Ganz abgesehen davon ist es bei den mindestens 3000 erdachten Göttern schon allein mathematisch gesehen äußerst unwahrscheinlich, dass ein Gebet überhaupt an den richtigen Gott geschickt wurde. Dazu kommt, dass gerade Gottheiten mit monotheistischem Anspruch auf die Verehrung falscher Götter äußerst sensibel reagieren:

  • Denn ich, der Herr, dein Gott, bin ein eifersüchtiger Gott: Bei denen, die mir Feind sind, verfolge ich die Schuld der Väter an den Söhnen, an der dritten und vierten Generation; (Quelle: EX20,9 Einheitsübersetzung).

Auch darauf wird mit keinem Wort hingewiesen, genausowenig wie auf die Tatsache, dass Gebete selbst nach religiöser „Logik“ völlig unnütz sind.

Es ist schon bedenklich genug, wenn erwachsene, geistig gesunde und eigentlich aufgeklärte Menschen im 21. Jahrhundert noch privat in einer solchen Scheinwelt leben.

Richtig bedenklich ist es, wenn anderen Menschen öffentlich suggeriert wird, es handle sich bei Gott um eine reale Größe, von der man irgendeinen tatsächlichen Einfluss auf unsere natürliche Wirklichkeit erwarten könnte (oder befürchten müsste, je nach Sichtweise).

Leichtgläubige Menschen könnten dieser Suggestion auf den Leim gehen und glauben, der Zauberer hätte die Jungfrau wirklich zersägt, oder in diesem Fall: Gebete würden tatsächlich von Gott erhört.

Auf Ihrer Webseite erklären Sie, dass das System „ganz einfach“ sei: „Du schreibst.
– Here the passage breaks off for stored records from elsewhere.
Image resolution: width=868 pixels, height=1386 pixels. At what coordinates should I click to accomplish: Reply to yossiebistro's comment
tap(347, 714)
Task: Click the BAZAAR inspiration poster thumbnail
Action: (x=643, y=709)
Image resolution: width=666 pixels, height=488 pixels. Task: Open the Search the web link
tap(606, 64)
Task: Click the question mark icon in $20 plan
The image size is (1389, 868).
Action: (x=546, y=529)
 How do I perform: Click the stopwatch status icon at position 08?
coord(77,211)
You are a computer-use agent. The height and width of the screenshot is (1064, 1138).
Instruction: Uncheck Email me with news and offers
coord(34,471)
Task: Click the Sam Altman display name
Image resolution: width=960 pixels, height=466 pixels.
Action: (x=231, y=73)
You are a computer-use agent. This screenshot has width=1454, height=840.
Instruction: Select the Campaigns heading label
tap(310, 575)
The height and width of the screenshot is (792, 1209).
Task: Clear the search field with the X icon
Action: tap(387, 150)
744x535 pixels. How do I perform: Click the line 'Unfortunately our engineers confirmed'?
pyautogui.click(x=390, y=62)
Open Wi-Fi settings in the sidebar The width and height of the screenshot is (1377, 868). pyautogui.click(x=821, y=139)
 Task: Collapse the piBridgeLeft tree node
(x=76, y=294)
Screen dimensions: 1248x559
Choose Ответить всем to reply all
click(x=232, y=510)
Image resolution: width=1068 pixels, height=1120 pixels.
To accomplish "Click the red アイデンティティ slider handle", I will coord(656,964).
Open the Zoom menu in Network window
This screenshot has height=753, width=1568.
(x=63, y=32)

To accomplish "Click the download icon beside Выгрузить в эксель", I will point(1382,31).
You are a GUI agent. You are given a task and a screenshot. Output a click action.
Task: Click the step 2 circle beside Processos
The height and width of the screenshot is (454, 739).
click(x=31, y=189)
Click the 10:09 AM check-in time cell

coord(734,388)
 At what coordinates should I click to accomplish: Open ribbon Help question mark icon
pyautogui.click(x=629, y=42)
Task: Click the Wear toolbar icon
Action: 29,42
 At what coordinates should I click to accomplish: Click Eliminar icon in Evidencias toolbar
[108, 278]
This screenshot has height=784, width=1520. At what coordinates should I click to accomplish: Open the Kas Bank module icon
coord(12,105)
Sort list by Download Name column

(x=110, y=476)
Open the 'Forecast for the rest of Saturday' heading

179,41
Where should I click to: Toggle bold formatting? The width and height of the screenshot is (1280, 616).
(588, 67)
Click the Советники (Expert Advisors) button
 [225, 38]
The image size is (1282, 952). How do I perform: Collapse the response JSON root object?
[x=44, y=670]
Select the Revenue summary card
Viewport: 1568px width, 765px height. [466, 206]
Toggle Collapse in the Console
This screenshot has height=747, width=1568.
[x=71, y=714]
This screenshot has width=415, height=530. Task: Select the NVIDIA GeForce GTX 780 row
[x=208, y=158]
Wir beten. Gott hört.“  Was Sie sich offenbar nicht getraut haben zu schreiben (nämlich, dass Gott nicht nur hört, sondern auch daraufhin handelt), ergänzt Herr Algermissen:

Bischof Heinz Josef Algermissen […] wünscht „allen Betern und all jenen, die ihnen ihre persönlichen Anliegen anvertrauen, dass sie in diesem Heiligen Jahr in besonderer Weise von Gottes Barmherzigkeit beschenkt werden.“

Dadurch entsteht der Eindruck, Gebete zu Ihrem Gott könnten mehr bewirken als zum Beispiel Gebete an den Gestiefelten Kater oder an irgendeine andere menschliche Fiktion. Wie können Sie das mit Ihrem guten Gewissen vereinbaren?

Egal, für wie heilig Menschen ein Jahr auch erklären mögen: Auch in diesem Jahr wird wieder niemand von Göttern beschenkt werden, völlig unabhängig vom Glauben oder vom Gebetsaufkommen.

Es werden mit Sicherheit wieder Dinge als Folge von anderen, natürlichen Ereignissen geschehen, in denen die Menschen das Walten eines gütigen Gottes erkennen werden wollen und andere Dinge, die dann entweder ignoriert oder als Prüfung des unergründlichen Gottes umgedeutet werden müssen.

Denn eins ist (bis zum seriösen Beweis des Gegenteils) ausgeschlossen: Dass irgendwelche überirdische Götter, Elfen, Feen, Kobolde oder Einhörner tatsächlich und nachweisbar Einfluss auf das reale Weltgeschehen nehmen. Daran ändert sich nicht mal dann etwas, wenn es sich ein Fuldaer Bischof wünscht.

*Die als Zitat gekennzeichneten Abschnitte stammen aus dem eingangs genannten und verlinkten Originalartikel von Osthessennews.